Бесли и Кудамацу считают успешными диктатурами те, при которых темпы экономического роста были высокими в течение многих лет, стабильно улучшались показатели в области образования и здравоохранения. То есть гитлеровская Германия, где период быстрого роста продлился недолго, или ниязовский Туркменистан, где рост благосостояния сопровождался падением уровня школьного образования — закрытие школ и отмена предметов были частью государственной политики, — не вошли бы в список. А два хороших примера, не столь часто встречающиеся, как Китай и Южная Корея, выглядят так: Бразилия, 1965–1974 и Румыния 1948–1977 годов. Интересно, что в каждом из этих случаев диктатура менялась не на демократию, а на другой, куда менее успешный авторитарный режим.
В случае Румынии в 1977 году единоличную власть получил Николае Чаушеску, быстро расставивший на ключевые посты своих родственников. Закончилось все это 1989 годом и расстрелом бывшего диктатора после двух дней преследования и двухчасового суда — так велик был запас ненависти к нему и среди населения, и среди политической элиты. А ведь до 1977 года экономические успехи Румынии были впечатляющими. Стоило селекторату сузиться — и развитие замедлилось.
В Бразилии за 9 лет, с октября 1965-го по январь 1974-го, сменилось четыре президента. Хотя формально право назначать президента принадлежало парламенту, фактически селекторатом были вооруженные силы. Уходящий в 1967 году президент Умберту Кастелу Бранку, армейский ставленник, попытался выбрать себе преемника вопреки мнению широких слоев армейской элиты, но это оказалось невозможным. В 1969 году, когда у очередного диктатора, Артура да Коста-и-Силвы, случился удар, он был мгновенно заменен кандидатом, избранным солидарным решением селектората, а не вице-президентом, как предписывала конституция.

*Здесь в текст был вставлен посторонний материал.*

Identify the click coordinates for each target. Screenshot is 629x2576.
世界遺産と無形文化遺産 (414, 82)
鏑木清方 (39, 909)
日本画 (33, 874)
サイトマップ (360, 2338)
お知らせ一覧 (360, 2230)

В Советском Союзе даже смертельно больных или утративших работоспособность вождей не сменяли. Селекторатом в конце 1970-х был вовсе не миллионный партийный аппарат, не десятки членов ЦК, вручивших власть Хрущеву в начале 1950-х, сохранивших ему ее в 1957-м и отнявших в 1964-м, и даже не Политбюро, а совсем узкая группа лиц. Неудивительно, что передача власти произошла не тогда, когда руководство перестало справляться, — это было заметно уже в середине 1970-х, — а когда страна уже свалилась в штопор экономической катастрофы. На десять лет позже, чем нужно.
Особое внимание Бесли и Кудамацу уделили тому, как действуют диктаторские режимы в периоды нефтяного изобилия. Широко распространена теория, что нефтяные доходы, позволяя диктаторам покупать поддержку населения, продлевают их пребывание у власти. Это отчасти верно, но и это — очередной аргумент в пользу того, что искусственное продление властных полномочий ведет к экономическим проблемам.